● Text block
A Mr. Stingicum managed the furnace for Holker until 1802 when its fires went out forever. In 1807 the Alliance Furnace and property was offered for sale, but it seems no purchaser was found. In 1821, Col. Holker conveyed the lands to Paca Smith, in trust to give over to Henry Schweitzer and in 1822, Smith conveyed by deed, the property to Henry Schweitzer and Jacob Bowman. The Jacobs Creek Oil Company afterwards purchased the greater part of these lands and are the present owners.

The Alliance Furnace has stood amid the hills of Jacobs Creek for 140 years. It played an important part in the settlement of that region and helped to lay the foundation for the great iron industry of Western Pennsylvania. The fact that it is the oldest iron works West of the Allegheny Mountains and that it has entered into the early history of Pennsylvania and the west, should be cause enough for its preservation. The Commonwealth of Pennsylvania has a commission appointed for the preservation of historic sites. Is not this old furnace worthy of its care and protection?

● Dataset excerpts
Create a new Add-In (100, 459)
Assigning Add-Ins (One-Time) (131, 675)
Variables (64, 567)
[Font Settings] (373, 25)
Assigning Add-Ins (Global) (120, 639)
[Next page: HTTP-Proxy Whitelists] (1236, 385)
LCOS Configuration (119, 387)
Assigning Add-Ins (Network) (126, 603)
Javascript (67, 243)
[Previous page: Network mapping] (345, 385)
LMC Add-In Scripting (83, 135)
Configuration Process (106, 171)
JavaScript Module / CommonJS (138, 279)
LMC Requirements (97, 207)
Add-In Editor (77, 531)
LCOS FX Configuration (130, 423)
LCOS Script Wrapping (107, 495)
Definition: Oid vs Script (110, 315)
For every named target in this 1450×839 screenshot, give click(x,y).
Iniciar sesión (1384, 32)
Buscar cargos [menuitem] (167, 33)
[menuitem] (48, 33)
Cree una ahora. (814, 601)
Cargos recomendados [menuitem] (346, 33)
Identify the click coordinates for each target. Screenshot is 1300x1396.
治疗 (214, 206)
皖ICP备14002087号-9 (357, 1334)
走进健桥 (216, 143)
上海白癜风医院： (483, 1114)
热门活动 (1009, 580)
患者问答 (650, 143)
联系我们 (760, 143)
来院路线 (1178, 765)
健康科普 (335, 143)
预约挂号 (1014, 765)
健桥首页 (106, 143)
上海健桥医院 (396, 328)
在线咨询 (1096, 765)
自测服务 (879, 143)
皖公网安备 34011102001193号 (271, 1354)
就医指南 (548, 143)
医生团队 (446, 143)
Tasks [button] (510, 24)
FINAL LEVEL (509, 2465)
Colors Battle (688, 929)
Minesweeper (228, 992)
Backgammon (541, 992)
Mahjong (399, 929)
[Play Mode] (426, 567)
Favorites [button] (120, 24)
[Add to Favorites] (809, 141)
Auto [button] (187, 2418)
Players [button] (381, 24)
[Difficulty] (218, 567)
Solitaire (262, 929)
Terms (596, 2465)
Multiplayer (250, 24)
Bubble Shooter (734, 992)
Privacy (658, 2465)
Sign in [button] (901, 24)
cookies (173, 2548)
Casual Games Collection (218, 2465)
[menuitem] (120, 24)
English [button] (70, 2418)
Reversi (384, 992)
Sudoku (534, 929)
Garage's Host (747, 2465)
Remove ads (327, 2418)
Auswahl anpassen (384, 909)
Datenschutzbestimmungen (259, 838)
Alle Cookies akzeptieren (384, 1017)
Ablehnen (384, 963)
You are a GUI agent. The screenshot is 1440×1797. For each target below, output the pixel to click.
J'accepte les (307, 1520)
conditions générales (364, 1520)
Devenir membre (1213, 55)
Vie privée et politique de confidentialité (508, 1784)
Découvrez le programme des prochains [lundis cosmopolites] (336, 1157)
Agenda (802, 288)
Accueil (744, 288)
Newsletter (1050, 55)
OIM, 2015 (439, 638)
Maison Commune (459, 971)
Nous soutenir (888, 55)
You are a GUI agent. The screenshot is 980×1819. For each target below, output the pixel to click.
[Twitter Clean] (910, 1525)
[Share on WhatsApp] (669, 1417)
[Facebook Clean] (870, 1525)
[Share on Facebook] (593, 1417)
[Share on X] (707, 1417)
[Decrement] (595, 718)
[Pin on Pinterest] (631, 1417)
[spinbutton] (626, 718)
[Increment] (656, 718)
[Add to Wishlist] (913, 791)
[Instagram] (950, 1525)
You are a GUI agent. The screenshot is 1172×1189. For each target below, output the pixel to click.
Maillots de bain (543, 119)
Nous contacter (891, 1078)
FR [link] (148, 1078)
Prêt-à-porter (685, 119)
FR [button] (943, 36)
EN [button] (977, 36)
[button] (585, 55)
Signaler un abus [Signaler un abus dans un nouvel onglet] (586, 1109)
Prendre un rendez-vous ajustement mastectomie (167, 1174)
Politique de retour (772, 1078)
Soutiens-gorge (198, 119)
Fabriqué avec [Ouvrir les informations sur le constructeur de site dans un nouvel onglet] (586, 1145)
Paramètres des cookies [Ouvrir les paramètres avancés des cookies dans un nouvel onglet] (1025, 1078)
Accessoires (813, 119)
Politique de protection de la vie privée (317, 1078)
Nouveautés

● What this exercise asks
1) According to the text on the Alliance Furnace, in what year did the furnace's fires go out for good?
2) Rewrite the paragraph of the Alliance Furnace text that begins "A Mr. Stingicum managed" as a short list that keeps its main facts.
3) From the Alliance Furnace text, extract the passage from "A Mr. Stingicum" up to and including "the present owners.".

● Outputs
1) 1802

2)
- A Mr. Stingicum managed the furnace for Holker until 1802, when its fires went out forever.
- In 1807 the Alliance Furnace and property were offered for sale, but apparently no purchaser was found.
- In 1821 Col. Holker conveyed the lands to Paca Smith, in trust for Henry Schweitzer.
- In 1822 Smith deeded the property to Henry Schweitzer and Jacob Bowman.
- The Jacobs Creek Oil Company later bought most of these lands and is the present owner.

3)
A Mr. Stingicum managed the furnace for Holker until 1802 when its fires went out forever. In 1807 the Alliance Furnace and property was offered for sale, but it seems no purchaser was found. In 1821, Col. Holker conveyed the lands to Paca Smith, in trust to give over to Henry Schweitzer and in 1822, Smith conveyed by deed, the property to Henry Schweitzer and Jacob Bowman. The Jacobs Creek Oil Company afterwards purchased the greater part of these lands and are the present owners.